◆ **Document extract**
Happy Halloween, my pets. I'm clicking away at my keyboard with shiny red finger nails painted specially for the '60s housewife get up I sported on Friday. Black lace cocktail dress that belonged to my great grandmother and somehow fits me perfectly, with a curved neckline resting just beneath my collar bones, a high waist, and a layer of lace falling at my knee. Paired with a last-minute tailor-made plaid apron courtesy of my mom, black peep toe pumps (pain included), fake cigarette, luxurious feather duster, and of course, pearls. It came together deliciously and cost me a grand total of $13.
Dressing up is fun isn't it? Marching around in something that makes you feel like a million bucks but would never fly on a regular day. I secretly loved holding that cigarette -- so real yet without the poison -- bringing it to my lips and inhaling the make-believe. Filling my lungs with pretend. Meeting people at a Halloween party is sort of unlike any other social dynamic. You don't know what anybody is truly like in real life. They don't know what you're like.
In a way I feel like I'm currently trying to put my life together the way I put a Halloween costume together. The image I have of myself living in San Francisco is so constructed that it's almost unrecognizable. I have this idea and to make it real I need a number of garments and accessories: a job, an apartment, a bicycle, maybe an iPhone, and Etsy shop, a favorite coffee spot. The costume is me living the life I want to live in the city I want to live in. It's like many Halloween costumes in that the idea is the easy part; you get all excited like "Yeah! It'll be brilliant!" and then realize you don't know how to make, say, a Marge Simpson wig or a Ghostbusters proton pack. The idea dissolves and you go with something you already have.
My friend Anne once told me to start acting and looking like the person I want to become, and eventually I'll just find my way there. Eventually it will no longer be a costume, but real. This is how we build our identity over time, isn't it? Some of it is organic, and some of it, calculated down to every detail. Down to fake cigarettes and red nail polish. At first it feels like you're playing dress-up, and then it becomes so comfortable and familiar you can't remember being any other way.
While I already have one element of my costume -- the job -- after a month I still feel like even that is somehow pretend, like I'm faking it or something. I walk through the Financial District every day and while I love it -- the industriousness of it all, looking up every block or so to where the buildings meet the sky -- I somehow feel like I don't belong, like it's a secret club and people notice me on the streets and think, what is she doing here?
Actually, though, building a new life for yourself is like a Halloween party also in that you really can be whoever the hell you want to be. It might take time, creativity, and 20,000 email responses to Craigslist room-for-rent ads, but in the end the costume is yours to wear. And if you really want, you can be something different every year. The people you meet may not know it, but you'll still just be you, whatever that is.

◆ **Parts of the exercise**
1) From the Halloween essay, print the passage starting at "While I already" and ending at "whatever that is.".
2) In the Halloween essay, list every item the costume is "Paired with."
3) Answer these questions from the Halloween essay:
(a) What did the costume cost in total?
(b) Which friend told the writer to start acting and looking like the person the writer wants to become?
(c) Which district does the writer walk through every day?

◆ **Excerpted records**

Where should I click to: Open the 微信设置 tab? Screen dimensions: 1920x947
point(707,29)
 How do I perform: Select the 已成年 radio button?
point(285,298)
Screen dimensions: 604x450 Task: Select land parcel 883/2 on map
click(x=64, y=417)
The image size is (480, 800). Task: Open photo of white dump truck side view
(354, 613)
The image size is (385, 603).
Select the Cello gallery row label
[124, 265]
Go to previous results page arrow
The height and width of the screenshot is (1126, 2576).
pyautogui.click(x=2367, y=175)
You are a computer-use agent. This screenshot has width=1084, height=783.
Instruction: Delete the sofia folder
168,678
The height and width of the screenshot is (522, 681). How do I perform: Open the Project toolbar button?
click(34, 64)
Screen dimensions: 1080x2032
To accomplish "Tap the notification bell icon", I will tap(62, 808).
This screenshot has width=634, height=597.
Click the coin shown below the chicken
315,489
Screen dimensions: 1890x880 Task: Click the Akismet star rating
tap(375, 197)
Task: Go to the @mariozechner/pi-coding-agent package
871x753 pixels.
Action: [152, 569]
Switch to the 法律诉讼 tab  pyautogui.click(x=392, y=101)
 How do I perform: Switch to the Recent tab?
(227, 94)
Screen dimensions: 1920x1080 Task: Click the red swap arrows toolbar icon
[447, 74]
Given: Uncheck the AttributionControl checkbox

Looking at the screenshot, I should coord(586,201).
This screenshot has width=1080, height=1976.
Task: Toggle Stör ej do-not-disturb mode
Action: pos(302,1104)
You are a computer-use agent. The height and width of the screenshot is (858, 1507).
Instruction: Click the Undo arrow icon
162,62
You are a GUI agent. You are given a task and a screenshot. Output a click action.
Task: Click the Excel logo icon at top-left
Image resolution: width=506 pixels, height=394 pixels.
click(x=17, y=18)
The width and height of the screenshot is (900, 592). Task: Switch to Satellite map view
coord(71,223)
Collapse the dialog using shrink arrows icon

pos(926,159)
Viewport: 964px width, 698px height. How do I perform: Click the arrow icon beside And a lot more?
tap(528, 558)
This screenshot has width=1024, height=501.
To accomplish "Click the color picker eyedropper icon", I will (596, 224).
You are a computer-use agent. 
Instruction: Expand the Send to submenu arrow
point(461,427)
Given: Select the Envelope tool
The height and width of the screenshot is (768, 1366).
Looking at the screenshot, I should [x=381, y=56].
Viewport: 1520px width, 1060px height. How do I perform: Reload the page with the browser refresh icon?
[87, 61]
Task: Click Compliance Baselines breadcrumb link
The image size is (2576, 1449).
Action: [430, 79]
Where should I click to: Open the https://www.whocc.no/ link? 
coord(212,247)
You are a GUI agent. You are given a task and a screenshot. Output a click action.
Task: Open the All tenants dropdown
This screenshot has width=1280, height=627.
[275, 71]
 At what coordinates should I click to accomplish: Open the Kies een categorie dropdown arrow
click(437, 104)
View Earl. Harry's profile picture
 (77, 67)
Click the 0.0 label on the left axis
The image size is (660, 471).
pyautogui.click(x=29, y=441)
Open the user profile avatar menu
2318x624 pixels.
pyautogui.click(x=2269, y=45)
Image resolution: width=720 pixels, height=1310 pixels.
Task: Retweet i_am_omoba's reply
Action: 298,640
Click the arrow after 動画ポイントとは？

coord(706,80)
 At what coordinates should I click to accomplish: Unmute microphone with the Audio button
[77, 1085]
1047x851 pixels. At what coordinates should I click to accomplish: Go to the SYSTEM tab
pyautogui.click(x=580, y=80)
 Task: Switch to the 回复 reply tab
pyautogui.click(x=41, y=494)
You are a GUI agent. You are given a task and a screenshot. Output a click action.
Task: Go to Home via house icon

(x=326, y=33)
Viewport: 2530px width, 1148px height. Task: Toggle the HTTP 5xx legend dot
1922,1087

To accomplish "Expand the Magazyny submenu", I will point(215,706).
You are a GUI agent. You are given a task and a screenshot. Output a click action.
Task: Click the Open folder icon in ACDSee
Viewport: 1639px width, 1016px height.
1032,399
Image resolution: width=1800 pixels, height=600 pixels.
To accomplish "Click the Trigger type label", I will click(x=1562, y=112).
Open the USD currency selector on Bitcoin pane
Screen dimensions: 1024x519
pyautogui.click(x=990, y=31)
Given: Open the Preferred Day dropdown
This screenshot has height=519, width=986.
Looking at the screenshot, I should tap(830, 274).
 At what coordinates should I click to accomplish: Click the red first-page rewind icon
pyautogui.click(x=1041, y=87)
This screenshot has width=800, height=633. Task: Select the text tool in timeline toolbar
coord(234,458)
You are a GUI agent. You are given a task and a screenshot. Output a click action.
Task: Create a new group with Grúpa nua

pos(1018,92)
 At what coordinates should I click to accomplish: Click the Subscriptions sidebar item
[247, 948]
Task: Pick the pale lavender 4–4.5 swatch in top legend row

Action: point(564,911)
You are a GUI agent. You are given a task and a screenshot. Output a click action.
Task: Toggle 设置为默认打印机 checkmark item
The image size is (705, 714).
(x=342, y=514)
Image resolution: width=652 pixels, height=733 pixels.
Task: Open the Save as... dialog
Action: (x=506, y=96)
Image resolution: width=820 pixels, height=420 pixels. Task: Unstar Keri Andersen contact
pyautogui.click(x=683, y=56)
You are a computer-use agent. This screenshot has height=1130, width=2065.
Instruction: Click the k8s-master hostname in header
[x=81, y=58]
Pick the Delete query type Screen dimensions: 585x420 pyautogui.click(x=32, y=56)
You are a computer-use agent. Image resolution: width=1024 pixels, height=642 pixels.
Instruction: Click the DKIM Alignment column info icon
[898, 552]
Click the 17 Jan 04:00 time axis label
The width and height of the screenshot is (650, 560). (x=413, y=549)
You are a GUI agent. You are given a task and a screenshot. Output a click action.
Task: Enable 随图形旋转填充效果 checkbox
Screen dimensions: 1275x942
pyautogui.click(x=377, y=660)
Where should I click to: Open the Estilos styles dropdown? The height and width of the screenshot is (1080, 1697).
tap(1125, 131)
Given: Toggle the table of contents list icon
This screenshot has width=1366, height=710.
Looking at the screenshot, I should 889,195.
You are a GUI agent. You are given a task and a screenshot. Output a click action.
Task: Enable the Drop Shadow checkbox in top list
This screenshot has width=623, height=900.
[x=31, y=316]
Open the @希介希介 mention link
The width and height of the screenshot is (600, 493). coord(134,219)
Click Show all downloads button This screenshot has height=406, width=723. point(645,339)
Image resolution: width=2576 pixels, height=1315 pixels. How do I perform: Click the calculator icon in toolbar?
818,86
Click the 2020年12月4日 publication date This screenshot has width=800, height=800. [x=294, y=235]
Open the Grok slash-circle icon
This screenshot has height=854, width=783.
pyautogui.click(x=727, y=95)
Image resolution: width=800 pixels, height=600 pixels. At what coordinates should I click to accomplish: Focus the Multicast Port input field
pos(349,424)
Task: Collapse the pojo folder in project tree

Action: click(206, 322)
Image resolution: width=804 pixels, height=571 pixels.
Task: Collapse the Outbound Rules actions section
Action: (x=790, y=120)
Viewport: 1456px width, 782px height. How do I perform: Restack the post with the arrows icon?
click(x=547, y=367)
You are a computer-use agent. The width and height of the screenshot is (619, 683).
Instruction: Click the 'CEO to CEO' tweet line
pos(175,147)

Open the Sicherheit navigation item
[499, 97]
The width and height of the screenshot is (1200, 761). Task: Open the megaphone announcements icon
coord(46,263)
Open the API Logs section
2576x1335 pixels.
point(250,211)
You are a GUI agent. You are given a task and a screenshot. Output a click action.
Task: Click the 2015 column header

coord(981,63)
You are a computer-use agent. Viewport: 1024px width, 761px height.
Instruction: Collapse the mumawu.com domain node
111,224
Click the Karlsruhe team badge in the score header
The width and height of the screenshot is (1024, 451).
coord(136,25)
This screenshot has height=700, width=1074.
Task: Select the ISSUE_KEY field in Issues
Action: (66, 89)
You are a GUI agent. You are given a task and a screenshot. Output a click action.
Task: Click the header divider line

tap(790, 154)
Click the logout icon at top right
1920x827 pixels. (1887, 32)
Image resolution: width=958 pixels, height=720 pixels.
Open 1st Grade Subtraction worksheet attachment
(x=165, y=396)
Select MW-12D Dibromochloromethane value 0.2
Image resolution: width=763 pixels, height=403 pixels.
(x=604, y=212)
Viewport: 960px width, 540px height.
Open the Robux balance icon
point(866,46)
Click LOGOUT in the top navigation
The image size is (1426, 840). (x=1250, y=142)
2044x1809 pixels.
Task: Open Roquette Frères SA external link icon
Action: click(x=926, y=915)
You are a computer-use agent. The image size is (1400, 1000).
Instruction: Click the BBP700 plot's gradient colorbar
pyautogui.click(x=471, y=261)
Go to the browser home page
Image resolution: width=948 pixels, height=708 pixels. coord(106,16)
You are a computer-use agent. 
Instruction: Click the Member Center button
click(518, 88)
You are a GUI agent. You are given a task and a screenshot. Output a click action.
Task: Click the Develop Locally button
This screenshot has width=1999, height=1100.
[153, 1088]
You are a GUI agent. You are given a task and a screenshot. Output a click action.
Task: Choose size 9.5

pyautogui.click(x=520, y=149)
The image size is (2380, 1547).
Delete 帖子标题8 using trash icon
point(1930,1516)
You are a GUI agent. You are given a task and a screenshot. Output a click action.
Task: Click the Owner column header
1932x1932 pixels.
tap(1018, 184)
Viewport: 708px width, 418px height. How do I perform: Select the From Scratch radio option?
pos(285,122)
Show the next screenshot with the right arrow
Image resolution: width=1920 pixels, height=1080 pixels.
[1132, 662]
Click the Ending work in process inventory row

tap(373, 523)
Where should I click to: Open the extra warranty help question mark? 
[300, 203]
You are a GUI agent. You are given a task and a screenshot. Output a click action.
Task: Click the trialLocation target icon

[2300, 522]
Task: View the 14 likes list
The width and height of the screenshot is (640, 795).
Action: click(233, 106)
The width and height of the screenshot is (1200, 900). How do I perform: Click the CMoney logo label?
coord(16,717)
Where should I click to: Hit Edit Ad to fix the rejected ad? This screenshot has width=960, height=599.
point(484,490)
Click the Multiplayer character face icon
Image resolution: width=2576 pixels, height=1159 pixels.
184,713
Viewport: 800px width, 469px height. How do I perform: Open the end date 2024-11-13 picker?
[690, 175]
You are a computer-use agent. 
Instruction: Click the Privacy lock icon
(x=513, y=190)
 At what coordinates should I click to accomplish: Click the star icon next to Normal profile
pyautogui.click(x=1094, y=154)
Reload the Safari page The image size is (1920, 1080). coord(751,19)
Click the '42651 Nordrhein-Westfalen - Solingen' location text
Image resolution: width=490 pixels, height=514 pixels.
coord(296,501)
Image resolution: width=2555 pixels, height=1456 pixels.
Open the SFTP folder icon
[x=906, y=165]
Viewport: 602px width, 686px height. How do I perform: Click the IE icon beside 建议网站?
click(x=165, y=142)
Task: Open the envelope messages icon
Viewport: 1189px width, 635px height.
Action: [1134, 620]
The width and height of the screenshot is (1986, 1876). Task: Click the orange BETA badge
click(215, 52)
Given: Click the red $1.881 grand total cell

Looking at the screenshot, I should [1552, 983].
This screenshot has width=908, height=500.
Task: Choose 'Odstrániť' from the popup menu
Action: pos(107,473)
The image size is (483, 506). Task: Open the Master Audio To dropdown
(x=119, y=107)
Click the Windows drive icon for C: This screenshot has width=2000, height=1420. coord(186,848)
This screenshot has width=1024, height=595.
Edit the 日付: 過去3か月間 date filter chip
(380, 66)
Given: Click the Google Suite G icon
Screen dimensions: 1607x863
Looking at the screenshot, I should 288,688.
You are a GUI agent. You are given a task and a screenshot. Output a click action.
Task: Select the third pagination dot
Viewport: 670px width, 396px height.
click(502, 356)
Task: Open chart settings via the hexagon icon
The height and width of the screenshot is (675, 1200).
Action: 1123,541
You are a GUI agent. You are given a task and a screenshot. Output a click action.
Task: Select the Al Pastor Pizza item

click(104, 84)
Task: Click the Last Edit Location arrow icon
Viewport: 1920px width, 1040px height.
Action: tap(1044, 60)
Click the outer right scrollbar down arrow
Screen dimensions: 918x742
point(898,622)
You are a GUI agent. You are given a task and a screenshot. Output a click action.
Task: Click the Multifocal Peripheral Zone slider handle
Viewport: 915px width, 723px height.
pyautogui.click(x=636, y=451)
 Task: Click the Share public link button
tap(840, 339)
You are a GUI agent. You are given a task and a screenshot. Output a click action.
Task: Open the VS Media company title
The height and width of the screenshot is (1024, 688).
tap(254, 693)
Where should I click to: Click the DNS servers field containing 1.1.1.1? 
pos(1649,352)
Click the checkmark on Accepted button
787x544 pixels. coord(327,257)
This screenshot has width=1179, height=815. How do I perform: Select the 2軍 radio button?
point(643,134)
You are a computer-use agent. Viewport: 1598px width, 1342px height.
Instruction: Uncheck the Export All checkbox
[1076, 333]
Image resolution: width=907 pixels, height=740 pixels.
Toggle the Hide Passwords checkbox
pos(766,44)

◆ **Results of the exercise**
1)
While I already have one element of my costume -- the job -- after a month I still feel like even that is somehow pretend, like I'm faking it or something. I walk through the Financial District every day and while I love it -- the industriousness of it all, looking up every block or so to where the buildings meet the sky -- I somehow feel like I don't belong, like it's a secret club and people notice me on the streets and think, what is she doing here?
Actually, though, building a new life for yourself is like a Halloween party also in that you really can be whoever the hell you want to be. It might take time, creativity, and 20,000 email responses to Craigslist room-for-rent ads, but in the end the costume is yours to wear. And if you really want, you can be something different every year. The people you meet may not know it, but you'll still just be you, whatever that is.

2)
a last-minute tailor-made plaid apron
black peep toe pumps
a fake cigarette
a luxurious feather duster
pearls

3)
(a) $13
(b) Anne
(c) The Financial District